Machine Learning

Tutorials, R and Python

  • Intro to Machine Learning (Py): An excellent introduction to applied ML from Udacity. The course focuses on the ML library scikit-learn. Part of Udacity’s Data Analyst Nanodegree, it takes an estimated 10 weeks to complete.

  • Machine Learning (Py): A popular introduction to the theory behind common ML algorithms, from Coursera founder and Stanford professor Andrew Ng. It takes an estimated 11 weeks to complete. A certificate is available for Coursera subscribers, but the material is free for everyone. Use of Octave/Matlab in only required when pursuing a certificate.

  • Chris Albon’s personal website - Lots of short tutorials. Mostly ML, but also web scraping, regular expressions, visualization, etc. Chris has also written a book.

  • Deep Learning: An online version of the popular deep learning textbook.

  • Natural Language Processing with Python: Free online version of the popular NLP book. Uses NLTK. Updated for Python 3.

  • Kaggle Titanic Tutorial (R): A tutorial aimed at Kaggle’s Titanic: Machine Learning from Disaster. Begins with some basics, then moves on to decision trees, feature engineering, and random forests.

  • Kaggle Titanic Tutorial (Py): Machine learning with scikit-learn and tensorflow

  • Machine Learning Mastery from Jason Brownlee (R/Python): Includes lots of self-study tutorials covering beginner to advanced topics in machine learning and statistics.

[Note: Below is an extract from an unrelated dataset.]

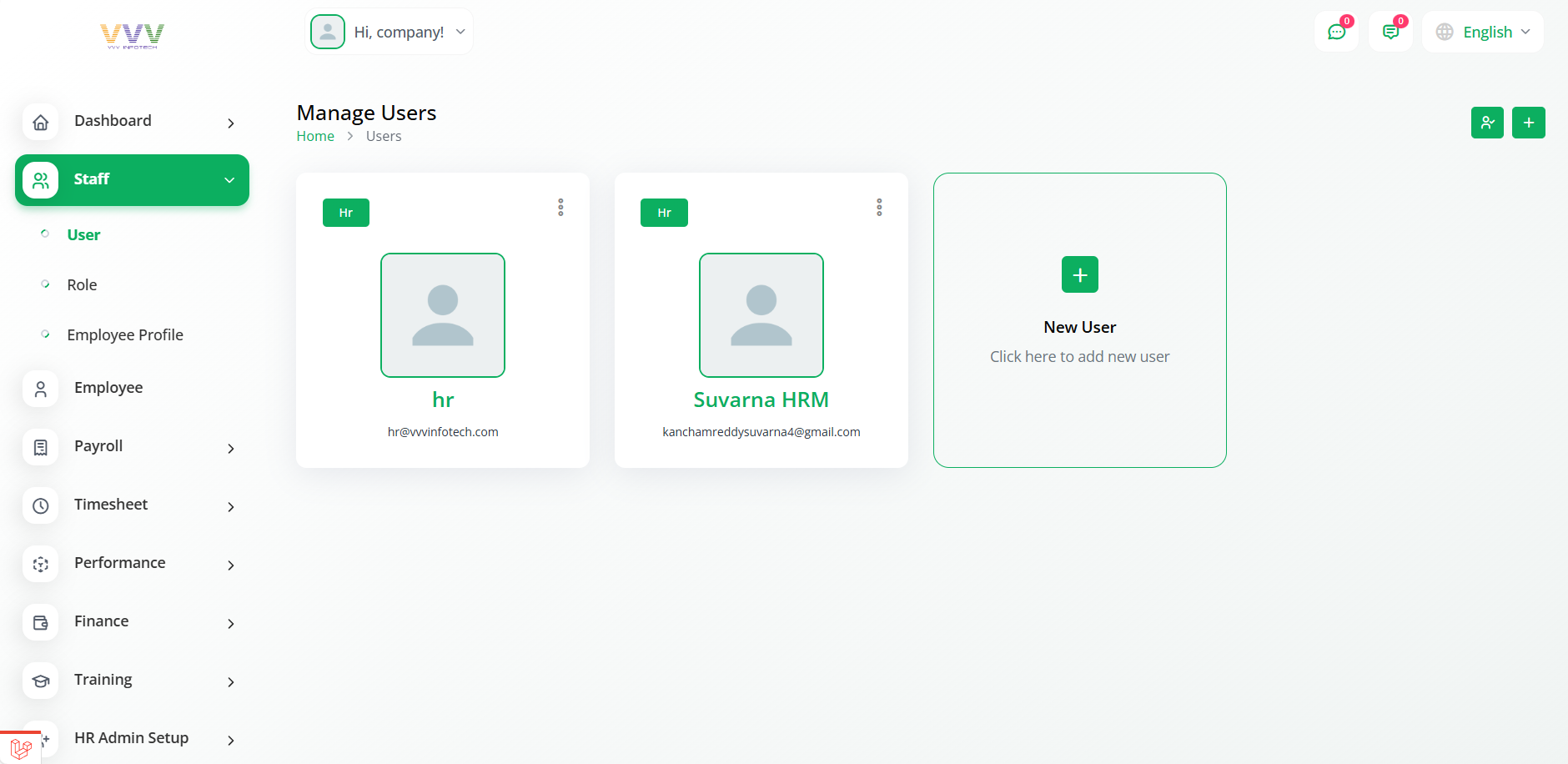
Task: Click the plus icon in New User card
Action: tap(1079, 274)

Brownlee also offers some ebooks for $37-47, in case you’re looking for more depth and/or structure.

  • fast.ai: A website dedicated to making the power of deep learning accessible to all.

Toolkits

  • Scikit-Learn (Py): Simple and efficient tools for data mining and data analysis. Accessible to everybody, and reusable in various contexts. Built on NumPy, SciPy, and matplotlib. Open source, commercially usable - BSD license.

  • Keras (Py): A Python deep learning library. Keras is a high-level neural networks API, written in Python and capable of running on top of TensorFlow, CNTK, or Theano. It was developed with a focus on enabling fast experimentation.

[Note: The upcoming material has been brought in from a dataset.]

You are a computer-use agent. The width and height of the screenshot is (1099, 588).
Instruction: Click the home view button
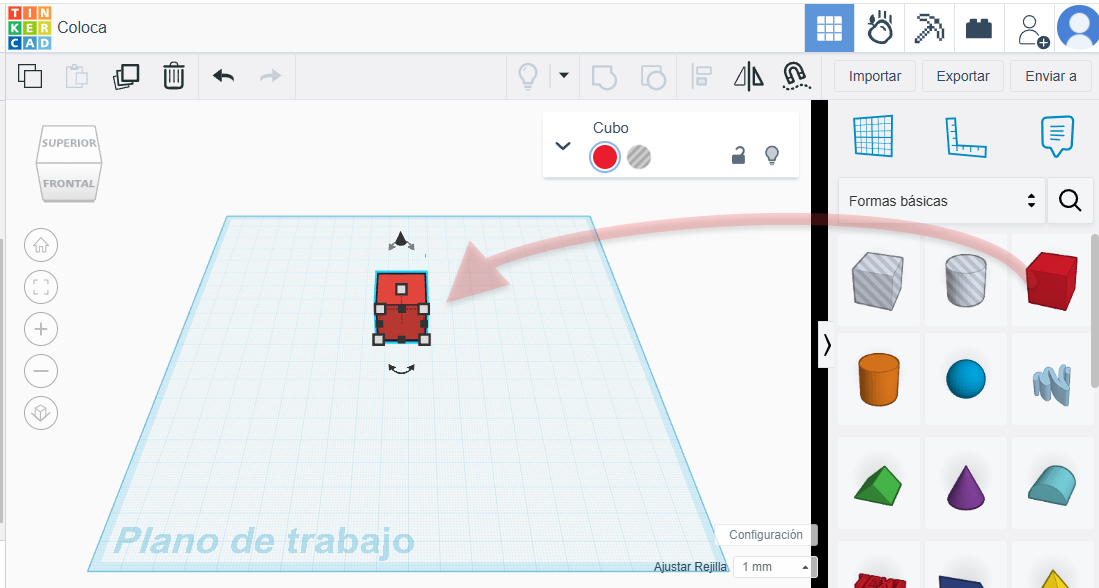click(x=41, y=245)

  • TensorFlow (Py): An open source machine learning framework.

  • PyTorch (Py): A deep learning framework for fast, flexible experimentation.

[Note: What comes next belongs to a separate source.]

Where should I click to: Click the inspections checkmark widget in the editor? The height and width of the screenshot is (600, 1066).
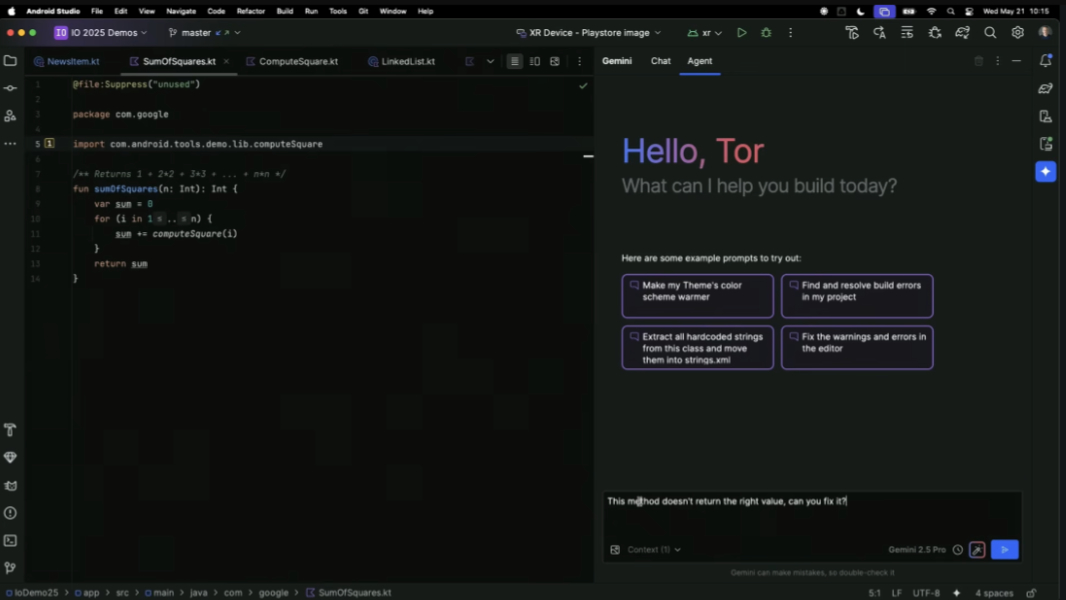pyautogui.click(x=583, y=86)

  • Natural Language Toolkit (Py): NLTK is a leading platform for building Python programs to work with human language data.

  • caret (R): The caret package (short for _C_lassification _A_nd _RE_gression _T_raining) is a set of functions that attempt to streamline the process for creating predictive models.

  • class (R): Various functions for classification, including k-nearest neighbour, Learning Vector Quantization and Self-Organizing Maps.

  • stats (R): Offers a number of functions for supervised and unsupervised learning.